Uma cena muito peculiar.

Seu sotaque era forte. Só não consegui identificar se era mexicano ou espanhol - quando eu digo espanhol, quero dizer da Espanha, e não necessariamente da língua espanhol… Ah, vocês entenderam. “Bem vindo, mi hijo. Queria mucho te conhecer.”

Sua voz era muito grave. Ele era meio careca, meio gordinho. A decoração da sua sala, predominantemente vermelha, só me deixava ainda mais confuso. Ainda que o meu palpite de ele ser mexicano fosse muito forte - até pelas máscaras de caveira decoradas e pelas fotos de músicos de mariachi na parede - ainda existia a chance de 50% de ele ser espanhol (da Espanha): na parede também encontrei a foto de um toureiro. E o escudo do Real Madrid.

“Você é mexicano ou espanhol?” Disparei.

Mi mamá é mexicana e mi papá é espanhol.” Ele esclareceu.

“Mas você é…?” Insisti.

“Porto-riquenho. Mas isso não vem ao caso.” Ele se levantou. “Percebi que vocês estavam com medo de que mi hija e eu quiséssemos machucar a Stella de alguma forma.”

Dei de ombros. Foi essa a impressão que a gente teve mesmo…

Ele riu. “Não, não. Só no máximo queríamos hablar com ela, conseguir alguma informação sobre o seu tio. Nada mais. Sabe, Leopoldo…” Ele se aproximou lentamente de mim. “Eu tenho uma rivalidade antiga com o Fagonça… Desde a época em que éramos motoqueiros…”

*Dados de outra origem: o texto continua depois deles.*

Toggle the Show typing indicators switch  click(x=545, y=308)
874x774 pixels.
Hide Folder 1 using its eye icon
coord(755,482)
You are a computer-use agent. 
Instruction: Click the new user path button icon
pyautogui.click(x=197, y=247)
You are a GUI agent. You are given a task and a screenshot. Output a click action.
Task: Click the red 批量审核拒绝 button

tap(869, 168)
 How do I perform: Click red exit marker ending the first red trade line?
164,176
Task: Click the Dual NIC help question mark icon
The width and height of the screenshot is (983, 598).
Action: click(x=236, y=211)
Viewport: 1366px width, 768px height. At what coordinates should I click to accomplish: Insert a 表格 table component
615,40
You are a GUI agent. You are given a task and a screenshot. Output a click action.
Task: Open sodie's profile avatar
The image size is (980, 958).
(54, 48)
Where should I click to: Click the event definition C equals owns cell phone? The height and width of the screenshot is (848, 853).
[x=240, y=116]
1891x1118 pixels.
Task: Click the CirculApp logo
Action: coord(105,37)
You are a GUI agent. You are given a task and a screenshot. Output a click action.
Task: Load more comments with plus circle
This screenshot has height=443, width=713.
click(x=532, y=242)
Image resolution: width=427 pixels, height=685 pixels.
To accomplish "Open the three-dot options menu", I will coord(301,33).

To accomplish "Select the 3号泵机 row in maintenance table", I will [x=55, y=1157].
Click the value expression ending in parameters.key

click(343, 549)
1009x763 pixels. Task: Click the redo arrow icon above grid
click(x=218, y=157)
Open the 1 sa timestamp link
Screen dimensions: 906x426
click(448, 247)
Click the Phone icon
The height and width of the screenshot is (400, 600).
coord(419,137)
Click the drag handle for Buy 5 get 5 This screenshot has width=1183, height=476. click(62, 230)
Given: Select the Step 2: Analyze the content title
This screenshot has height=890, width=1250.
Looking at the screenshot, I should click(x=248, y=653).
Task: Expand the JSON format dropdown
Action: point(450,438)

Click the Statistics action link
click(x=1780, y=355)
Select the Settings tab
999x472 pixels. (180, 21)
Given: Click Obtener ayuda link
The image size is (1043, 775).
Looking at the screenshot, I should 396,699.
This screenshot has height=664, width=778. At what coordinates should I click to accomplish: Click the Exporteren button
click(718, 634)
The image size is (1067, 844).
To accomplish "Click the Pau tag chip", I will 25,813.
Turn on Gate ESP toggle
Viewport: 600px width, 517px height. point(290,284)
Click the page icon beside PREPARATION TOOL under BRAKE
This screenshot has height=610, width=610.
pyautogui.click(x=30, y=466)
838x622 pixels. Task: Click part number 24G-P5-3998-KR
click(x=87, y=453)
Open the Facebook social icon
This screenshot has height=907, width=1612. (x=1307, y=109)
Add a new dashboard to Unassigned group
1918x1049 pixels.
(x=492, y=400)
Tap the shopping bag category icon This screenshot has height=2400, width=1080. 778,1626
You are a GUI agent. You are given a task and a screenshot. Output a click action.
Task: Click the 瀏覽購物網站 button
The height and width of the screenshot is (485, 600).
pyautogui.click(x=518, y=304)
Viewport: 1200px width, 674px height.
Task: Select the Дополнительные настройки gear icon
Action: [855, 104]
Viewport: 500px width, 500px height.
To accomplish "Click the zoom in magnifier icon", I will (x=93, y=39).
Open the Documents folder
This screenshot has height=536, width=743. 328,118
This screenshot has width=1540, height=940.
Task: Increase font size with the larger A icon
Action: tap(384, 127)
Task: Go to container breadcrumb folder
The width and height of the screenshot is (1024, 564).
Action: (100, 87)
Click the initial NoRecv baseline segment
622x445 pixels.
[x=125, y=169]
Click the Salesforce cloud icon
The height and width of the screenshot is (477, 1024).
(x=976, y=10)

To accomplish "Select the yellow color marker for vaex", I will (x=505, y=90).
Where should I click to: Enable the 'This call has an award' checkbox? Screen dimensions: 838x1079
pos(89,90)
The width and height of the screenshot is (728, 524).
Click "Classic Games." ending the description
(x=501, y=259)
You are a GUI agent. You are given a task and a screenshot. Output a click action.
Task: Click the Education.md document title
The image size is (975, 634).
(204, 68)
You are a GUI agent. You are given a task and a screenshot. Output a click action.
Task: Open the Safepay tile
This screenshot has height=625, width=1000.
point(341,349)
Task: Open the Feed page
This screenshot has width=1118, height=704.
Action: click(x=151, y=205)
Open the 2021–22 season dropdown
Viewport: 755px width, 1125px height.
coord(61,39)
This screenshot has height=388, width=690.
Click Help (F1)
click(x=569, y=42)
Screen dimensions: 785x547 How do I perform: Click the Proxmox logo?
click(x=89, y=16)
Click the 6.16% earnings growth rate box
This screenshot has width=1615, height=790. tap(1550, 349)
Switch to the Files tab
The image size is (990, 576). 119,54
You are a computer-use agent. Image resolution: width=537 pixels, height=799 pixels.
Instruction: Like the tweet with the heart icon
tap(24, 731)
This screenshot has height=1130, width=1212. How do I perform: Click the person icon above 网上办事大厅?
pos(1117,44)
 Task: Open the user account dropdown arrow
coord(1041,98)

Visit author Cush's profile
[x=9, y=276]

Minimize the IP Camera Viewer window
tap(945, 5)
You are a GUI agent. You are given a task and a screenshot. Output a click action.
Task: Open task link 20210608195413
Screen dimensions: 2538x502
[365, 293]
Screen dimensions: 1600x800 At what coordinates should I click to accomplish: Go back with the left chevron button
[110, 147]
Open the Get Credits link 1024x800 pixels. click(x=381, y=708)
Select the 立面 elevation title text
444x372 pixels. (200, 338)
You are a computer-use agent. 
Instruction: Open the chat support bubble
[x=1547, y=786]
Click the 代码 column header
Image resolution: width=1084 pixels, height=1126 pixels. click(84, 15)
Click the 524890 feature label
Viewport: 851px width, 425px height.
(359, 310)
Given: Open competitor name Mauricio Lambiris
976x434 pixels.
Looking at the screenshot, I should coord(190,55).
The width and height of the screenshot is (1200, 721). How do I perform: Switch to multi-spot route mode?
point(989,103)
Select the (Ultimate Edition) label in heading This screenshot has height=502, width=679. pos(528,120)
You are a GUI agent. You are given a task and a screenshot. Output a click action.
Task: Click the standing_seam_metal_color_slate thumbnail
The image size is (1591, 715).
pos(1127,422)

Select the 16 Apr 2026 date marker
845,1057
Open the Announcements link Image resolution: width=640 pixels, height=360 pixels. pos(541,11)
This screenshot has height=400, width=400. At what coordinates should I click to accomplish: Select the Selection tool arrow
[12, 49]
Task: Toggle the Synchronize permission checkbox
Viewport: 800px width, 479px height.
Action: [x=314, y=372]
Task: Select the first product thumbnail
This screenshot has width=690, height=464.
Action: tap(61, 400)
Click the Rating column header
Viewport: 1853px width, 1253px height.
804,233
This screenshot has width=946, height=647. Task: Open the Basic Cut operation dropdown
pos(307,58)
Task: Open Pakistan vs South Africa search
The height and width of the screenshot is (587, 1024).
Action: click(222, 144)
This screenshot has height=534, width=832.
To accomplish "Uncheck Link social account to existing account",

Devo ter feito a maior cara de espanto do mundo. Sério? Foi assim que tudo começou? Treta entre gangues de motoqueiro?

“... Mas eu não pretendo nem preciso estender essa rivalidade com usted, por exemplo. Isto é entre ele e eu. Então só queria deixar clara as minhas intenciones… E sugerir, para, caso tenha interesse, trabalhar na minha escola.”

Eu ergui a sobrancelha. Embora eu tenha certeza de que seria muito interessante dar aulas de antropologia focadas em populações latinas, algo me soou esquisito.

“Então vocês me chamam pra vir aqui… Achando que eu ia aceitar o convite… Na expectativa de que vocês a longo prazo conseguissem tirar informações sobre o meu tio de mim…? Vocês realmente acham que eu sou tão burro assim?”

Felícia e Monteiro se entreolharam. Deram de ombros, fazendo uma expressão de confirmação. “É.” Assumiram. “Era mais ou menos isso mesmo.”

Revirei os olhos, dando as costas e saindo dali.

“Estaremos sempre de portas abertas, mi hijo!” Exclamou Monteiro.

“Vai pro inferno!” Berrei de volta, sem olhar pra trás. “E o Barcelona é muito melhor!”

Saí correndo quando ouvi os passos furiosos de Monteiro em minha direção.